Data provided ▸
┏━━
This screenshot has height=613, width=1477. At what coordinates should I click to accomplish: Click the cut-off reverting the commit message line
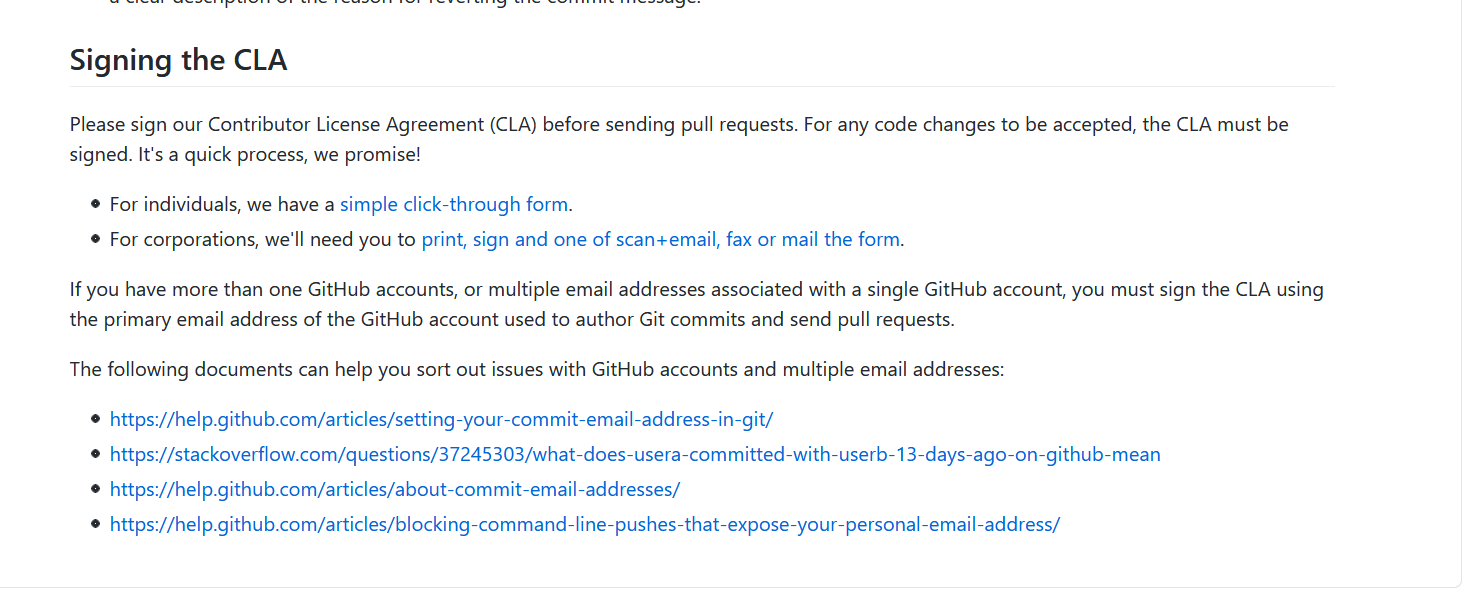click(400, 3)
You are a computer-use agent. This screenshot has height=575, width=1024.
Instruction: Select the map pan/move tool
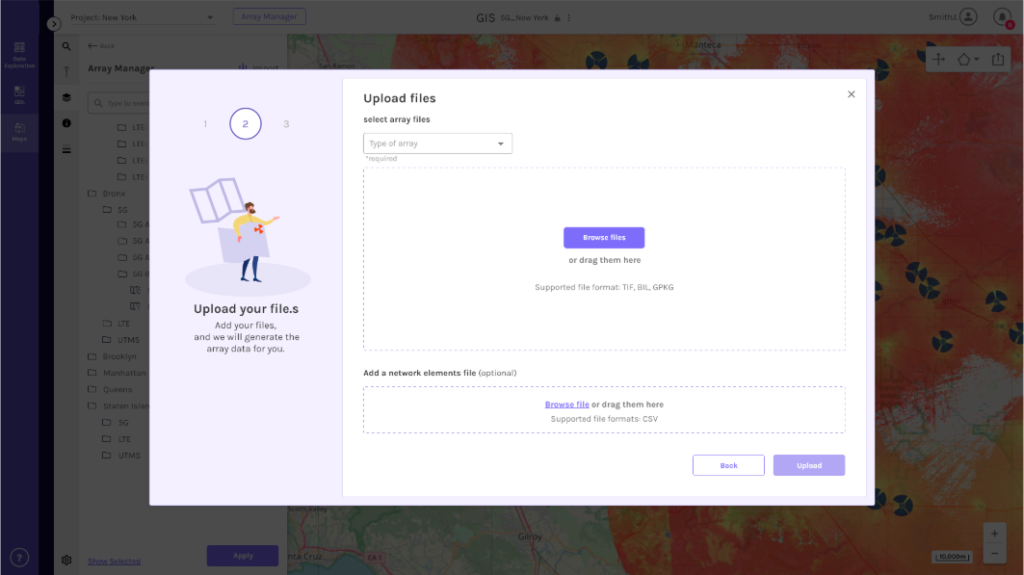tap(939, 59)
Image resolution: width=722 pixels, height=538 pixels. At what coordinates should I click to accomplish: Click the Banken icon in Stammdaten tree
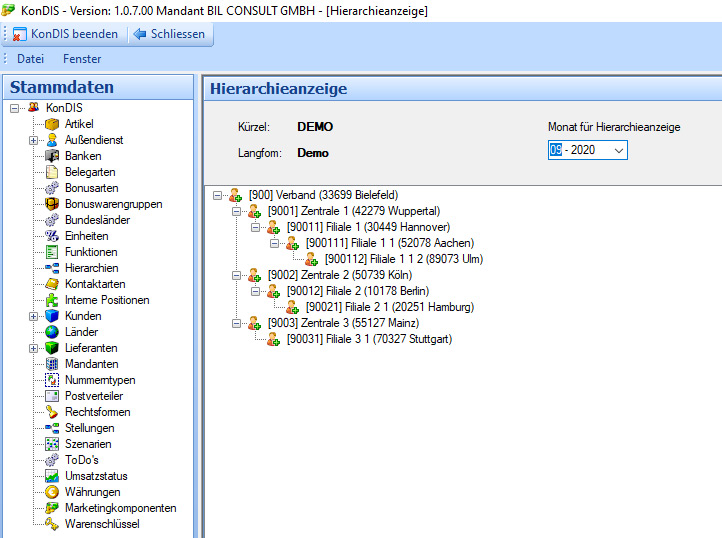pyautogui.click(x=52, y=156)
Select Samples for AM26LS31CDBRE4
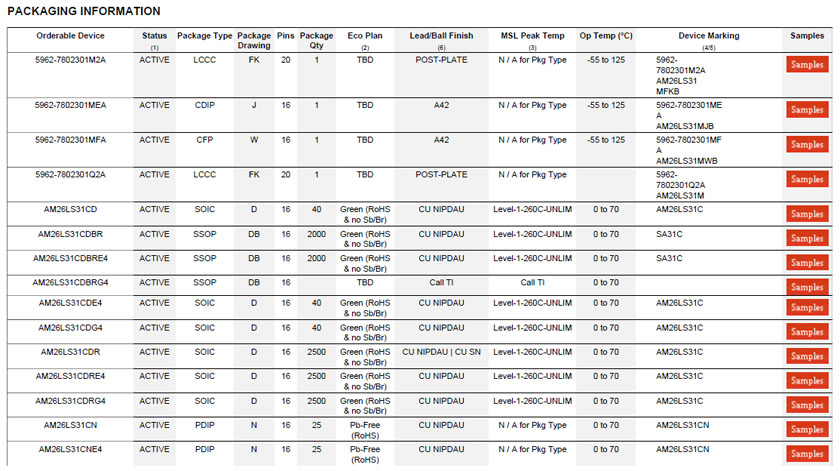The height and width of the screenshot is (471, 840). tap(807, 262)
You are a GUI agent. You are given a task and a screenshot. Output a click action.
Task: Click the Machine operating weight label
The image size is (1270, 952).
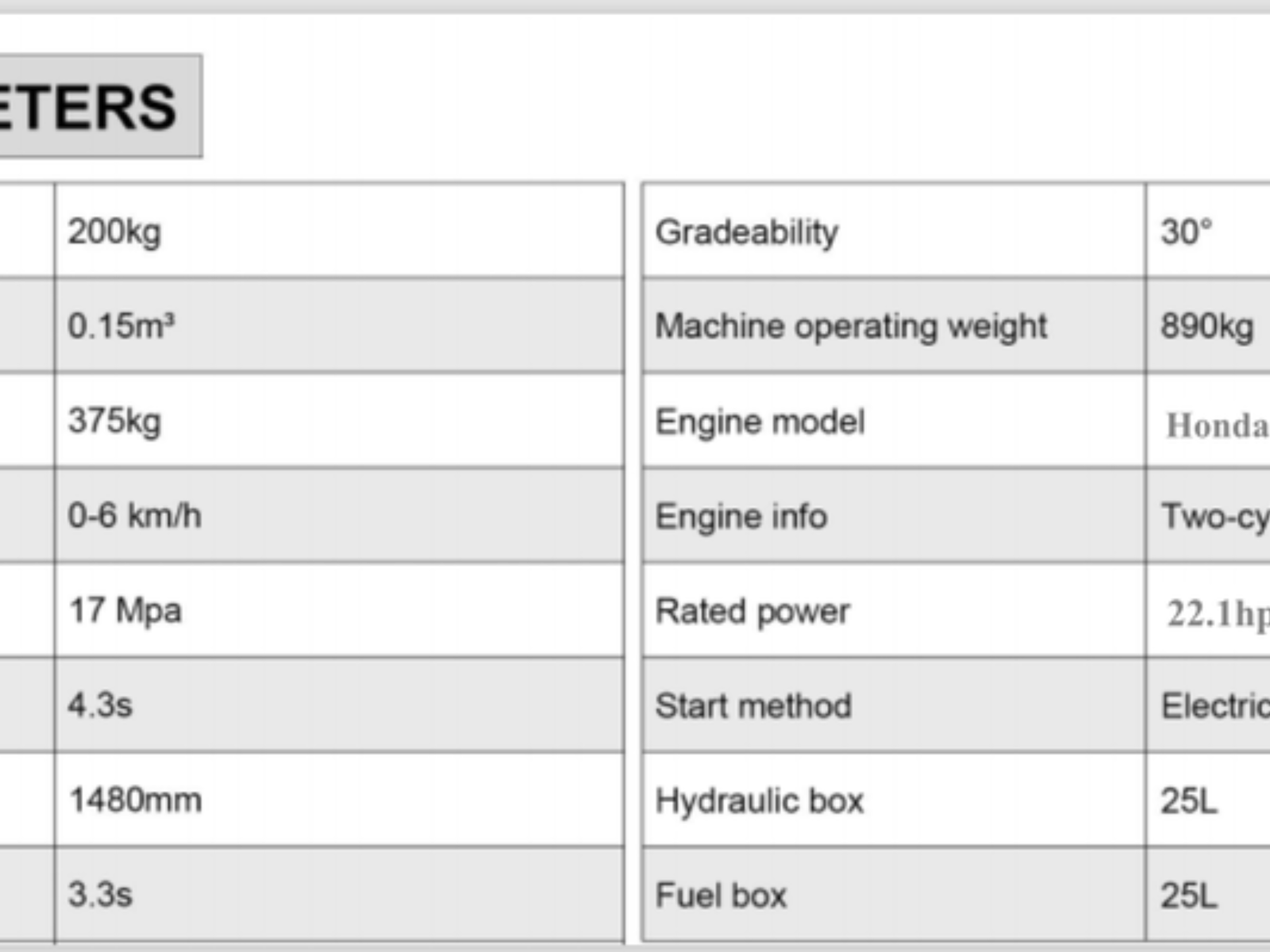851,326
┗━━
Work required ▸ Everything from the line holding "You are a computer-use" to the close of the records should be written out exactly, both ends included, with pictures omitted.

Completed task ▸
You are a computer-use agent. This screenshot has height=575, width=1024.
Instruction: Select the map pan/move tool
tap(939, 59)
Image resolution: width=722 pixels, height=538 pixels. At what coordinates should I click to accomplish: Click the Banken icon in Stammdaten tree
pyautogui.click(x=52, y=156)
Select Samples for AM26LS31CDBRE4
The height and width of the screenshot is (471, 840). tap(807, 262)
You are a GUI agent. You are given a task and a screenshot. Output a click action.
Task: Click the Machine operating weight label
The image size is (1270, 952).
851,326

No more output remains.